Perludem Sebut Enam Bahaya Ambang Batas Pencapresan

Editor: Makmun Hidayat

JAKARTA — Perkumpulan untuk Pemilu dan Demokrasi (Perludem) mencatat ada enam bahaya ambang batas pencalonan presiden dan wakil presiden jika dipaksakan untuk diberlakukan.

Pertama, rekrutmen politik oleh partai politik (parpol) makin elistis, sentralistis, dan tertutup. “Kalau di sini ada angota partai, saya yakin tidak tahu menahu dengan manuver yang dilakukan oleh para elit partai,” kata Direktur Eksekutif Perludem, Titi Anggraini pada diskusi publik bertajuk ” Hapus Ambang Batas Nyapres: Darurat Demokrasi, Darurat Konstitusi” di Gedung Muhammadiyah, Jakarta, Selasa (31/7/2018).

Padahal kalau mengacu pasal 223 ayat 1 UU No. 7 tahun 2017 menyebutkan pencalonan presiden dan wakil presiden dilakukan secara demokratis dan terbuka.

“Apa yang terbuka yang tahu cuma elitnya saja. Jadi institusi partai kita makin elitis, sentralistis dan tertutup. Karena dikendalikan elit didalam membuat keputusan yang mestinya melibatkan anggota,” ungkapnya.

Kedua, narasi pencalonan presiden dan wakil presiden makin pragmatis. Bukan lagi bicara apa visi, misi, platform, ideologi yang menyatukan koalisi, tetapi bicara soal orientasi figur.

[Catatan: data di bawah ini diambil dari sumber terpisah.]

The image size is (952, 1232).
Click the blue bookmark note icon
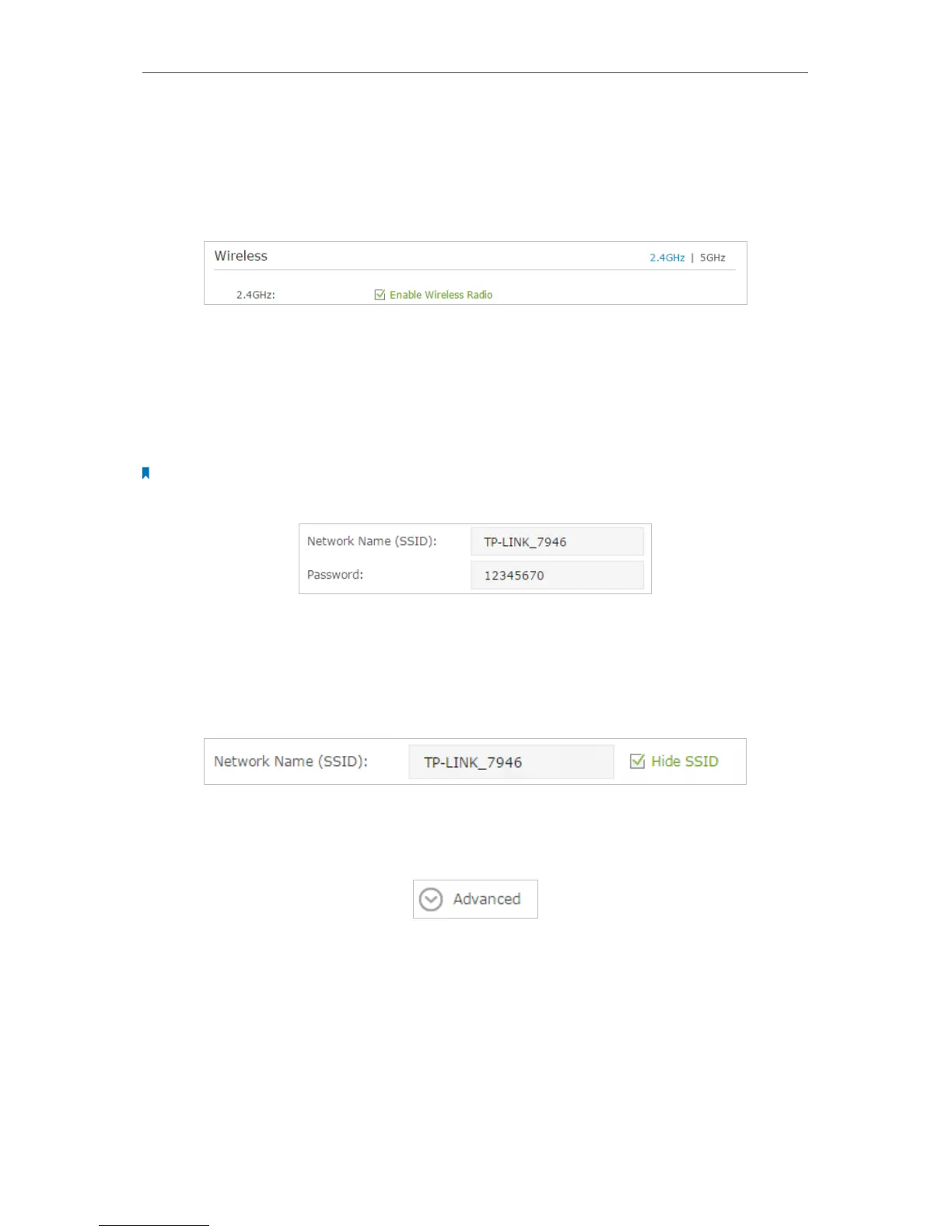[x=145, y=473]
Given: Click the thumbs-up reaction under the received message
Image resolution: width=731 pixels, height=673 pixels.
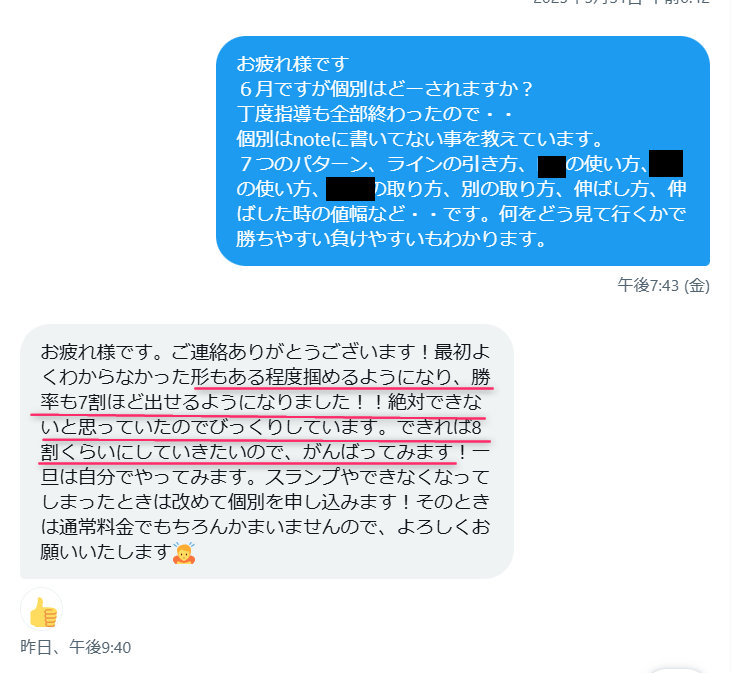Looking at the screenshot, I should point(41,609).
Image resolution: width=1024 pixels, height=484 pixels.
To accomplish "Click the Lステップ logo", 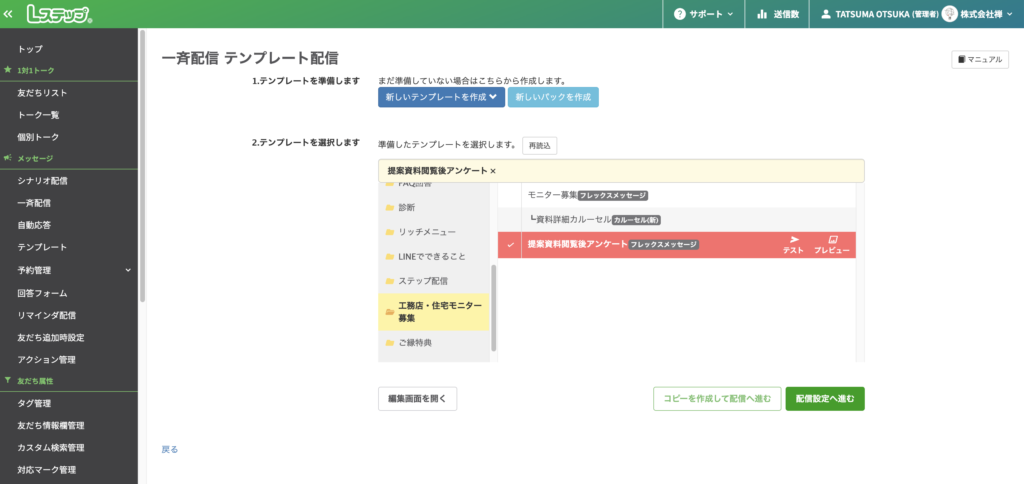I will (x=60, y=14).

Ini menurut Titi, karena memaksakan ambang batas. Sehingga narasi pencalonan yang berbasis ideologi dan visi misi partai itu tidak ada. Yang selalu dibicarakan adalah siapa, bukan soal pertemuan ideologi antarpartai.

Hal ini menurutnya, menjauhkan kita dari prosss kontestasi sebagai bagian dari pendidikan politik.

Adapun ketiga adalah sistem politik kita makin sulit dijangkau oleh perempuan. “Ada nggak kita bicara soal kanal untuk perempuan menjadi bagian dalam proses pilpres. Tidak ada,” kata Titi.

Lihat juga...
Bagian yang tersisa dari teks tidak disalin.